Subject: Re: wrap up of pipe(2)
To: NetBSD Userlevel Technical Discussion List <tech-userlevel@netbsd.org>
From: Greg A. Woods <woods@weird.com>
List: tech-userlevel
Date: 10/14/2001 14:05:12
[ On Sunday, October 14, 2001 at 12:42:05 (+0700), Robert Elz wrote: ]
> Subject: Re: wrap up of pipe(2) 
>
>     Date:        Thu, 11 Oct 2001 14:21:01 -0400 (EDT)
>     From:        woods@weird.com (Greg A. Woods)
>     Message-ID:  <20011011182101.22938EA@proven.weird.com>
> 
>   | I most certainly ALWAYS want the platform documentation delivered with a
>   | given release to EXACTLY describe the implementation in that very release!
> 
> That's almost impossible, and essentially useless.   Just why would anyone
> need that level of detail?

Perhaps I over-emphasised "always" and "exactly"....   :-)

Indeed without employing a technique such as literate programming it is
practically impossible to have documentation that ALWAYS, EXACTLY,
describes the implementation, but what I really intended to imply there
was a desire for the level of detail afforded by a well worded standards
document, for example -- something almost all systems documentation for
any system I've ever seen has yet to live up to.

> If it fails to describe some behaviour that you can observe, then yes,
> that's bad.  On the other hand, if it says "X might happen if Y", there's
> no problem if X doesn't actually happen.  You're not being guaranteed it
> will happen, just being told it might.

Yes of course -- and I don't mind such a warning at all, though I'd
still rather know the difference between something that might happen in
some generic system vs. what could in fact actually happen in the given
system I'm using at the moment.

> Absolutely, no problem there.   But what we're discussing here is the man
> page saying that you might get an EFAULT from a bad address passed to the
> pipe() sys call.   There's nothing wrong with that - including when you
> know that what will actually happen is that you'll get a SEGV instead
> (any use of a bad address in a program can generate a SEGV).
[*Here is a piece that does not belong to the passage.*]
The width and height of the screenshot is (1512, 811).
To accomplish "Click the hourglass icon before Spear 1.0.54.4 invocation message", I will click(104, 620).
Strictly speaking, yes, there is a problem with this.  If I use the
source code as my documentation the I learn that I cannot ever get an
EFAULT from pipe().  So that to me smells a lot like a bug in the manual
page and I'd fully expect anyone with such attention to detail to
send-pr it!

However I certainly won't complain if the manual tells me that EFAULT is
a possible error on some systems, but _not_ on the one I'm reading that
manual on.  I don't expect such generic information, but I won't
complain if it's there.

> Pass a bad address to read(2) and you'll usually get EFAULT, but I can
> trivially change the implementation of the read syscall so a SEGV happens
> instead (I can trivially change the calling program so a SEGV happens instead).

What's important here is that if you were to make such a change that you
also change the documentation to state that the current implementation
will not return EFAULT when passed a bad address, but that a SIGSEGV
will be raised instead.  At least it's important if you need to
communicate a description of your implementation to any othe user of
your system.

> You need to be able to deal with both - the man pages should make that
> clear.

I only need to be able to deal with both if I'm writing portable code
(and that includes code that'll port to a new release of the same
system).  Yes I do generally want to write portable code, but I do not
need the system manuals to tell me how to do this.
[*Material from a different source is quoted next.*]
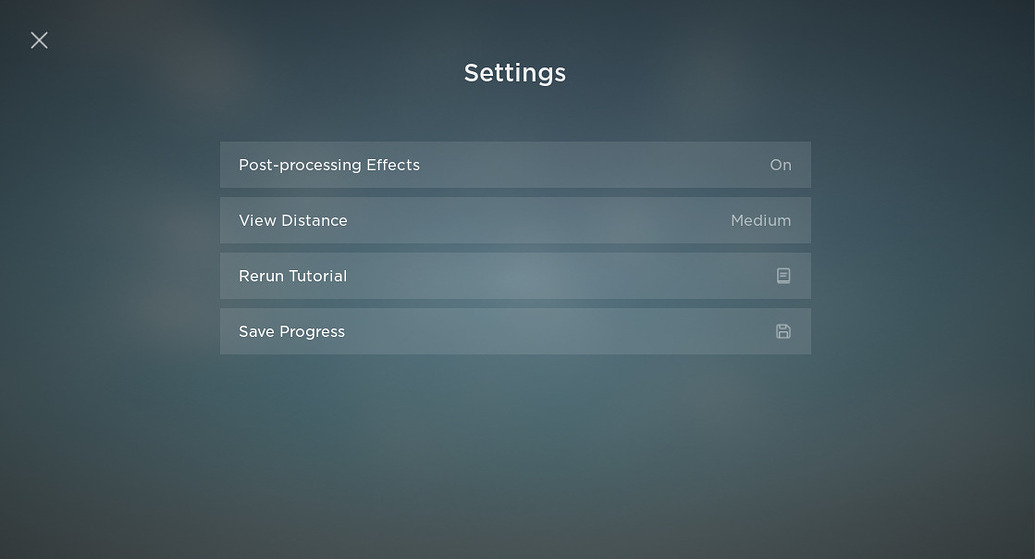
Task: Open the Rerun Tutorial menu row
Action: point(515,276)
In this particular case the argument against claiming EFAULT as possible
is, I agree, somewhat pedantic (it's more important that the manual also
mention the possiblity of SIGSEGV being raised).

>   | If that were to come to be then I would fully expect there either to be
>   | platform specific manual pages for the call in question,
> 
> No thanks.

I didn't think you'd like that alternative, at least not for a system
call, but it's clearly not without precedence in other parts of the
manual.

>   | I can't quite believe you said that.  Of course there's always the
>   | source, but the source is not the documentation!
> 
> It is the best documentation, and always will be, for those who really
> want to know the intimate details of exactly what happens today, rather
> than what the system is guaranteeing will continue to happen.
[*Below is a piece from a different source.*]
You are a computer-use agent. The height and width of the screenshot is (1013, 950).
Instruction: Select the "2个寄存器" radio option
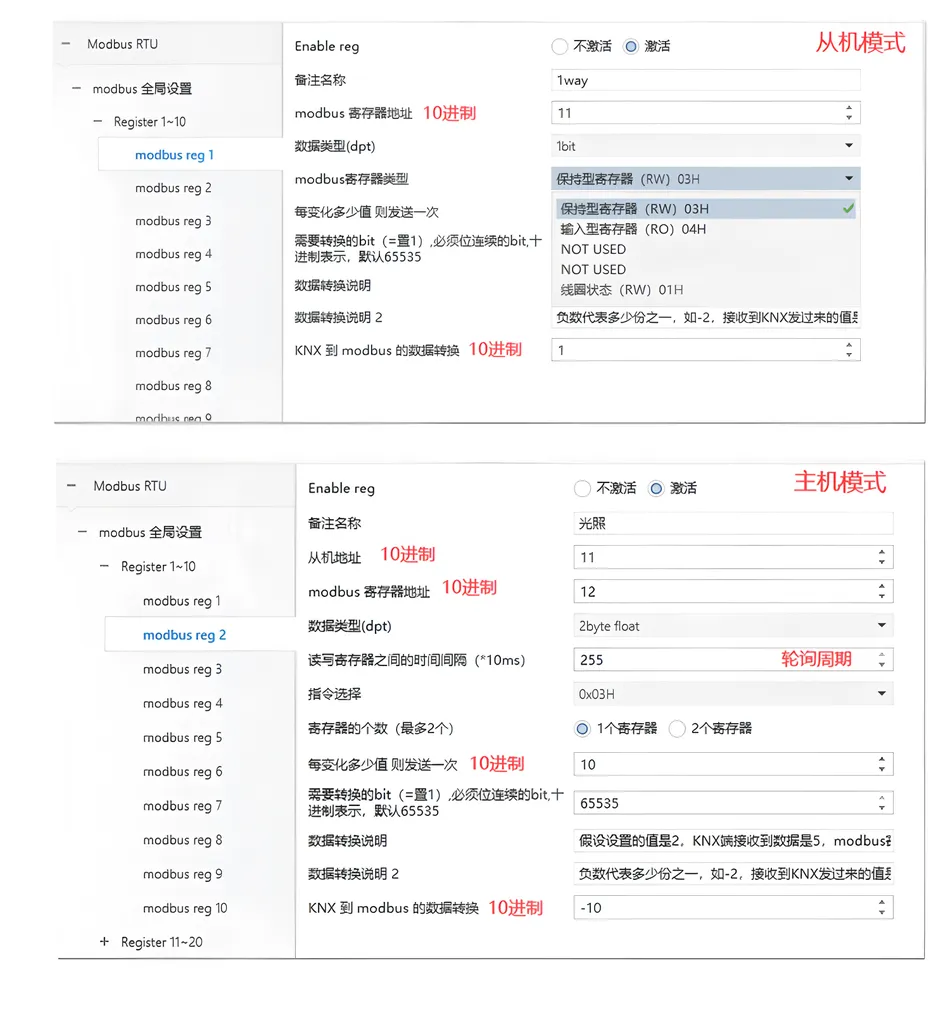click(x=677, y=728)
Of course -- but what about when the source clearly identifies there's a
bug in the documentation?  What then?  Which do you fix?  In an ideal
world they always exactly match.

The key phrase in your reply though is "for those who really want to know"

Not everyone does -- and not everyone can.  The documentation must be
able to stand in for the source, and should endeavour to be just as
accurate.

> The only stuff that should be documented are the parts you can rely on,
> stuff that won't just change on someone's whim.

No thanks!  That just won't do.  It's not the way things are now either!

If I cannot ever receive an EFAULT from pipe(2) on even just one
architecture then I want the manual page to clearly document that fact.

I won't complain if the manual page speculates about future
implementations (indeed I welcome such conjecture), but I don't want
such postulation to be given as a current fact.

>   As it is now, if on some
> port, the portmaster decided that passing the pipe array address into the
> sys call was a better design (for that port) than returning 2 integers,
> they can simply go ahead and make the change, and return EFAULT instead
> of generating a SEGV, with essentially no prior discussion, and certainly
> without anyone being able to object on the basis that the change would be
> breaking a defined interface - which they would be able to do if EFAULT
> weren't listed as a possible return code from pipe().

The issue of EFAULT vs. SIGSEGV is less pedantic if there's some
difference in implementation between different architectures.

> Or, let's take a different example, read(2) is defined as returning EINVAL
> if "The total length of the I/O is more than can be expressed by the ssize_t
> return value."   Which of NetBSD's current ports can ever actually return
> that error (for that reason) ??   Maybe some can, but there are certainly
> some of them where it will never happen.

Well, since ssize_t is a (signed) int, the possibility is there on at
least some platforms....

>   The man page is just fine however.

In this case the manual is worded in such a way that you don't have to
worry about it -- you can do your own check using SSIZE_MAX.

(it is troubling that EINVAL has so many potential meanings, but that
was discussed in another thread....)

All we're really quibbling over here is the exact wording of how EFAULT
and SIGSEGV/SIGBUS/etc. should be mentioned in pipe(2).  The wording
Bill committed almost two weeks ago is sufficient, but it's not complete
and continues the seeming tradition in Unix documentation of being
sometimes oblique and often more terse than strictly necessary.

-- 
							Greg A. Woods

+1 416 218-0098      VE3TCP      <gwoods@acm.org>     <woods@robohack.ca>
Planix, Inc. <woods@planix.com>;   Secrets of the Weird <woods@weird.com>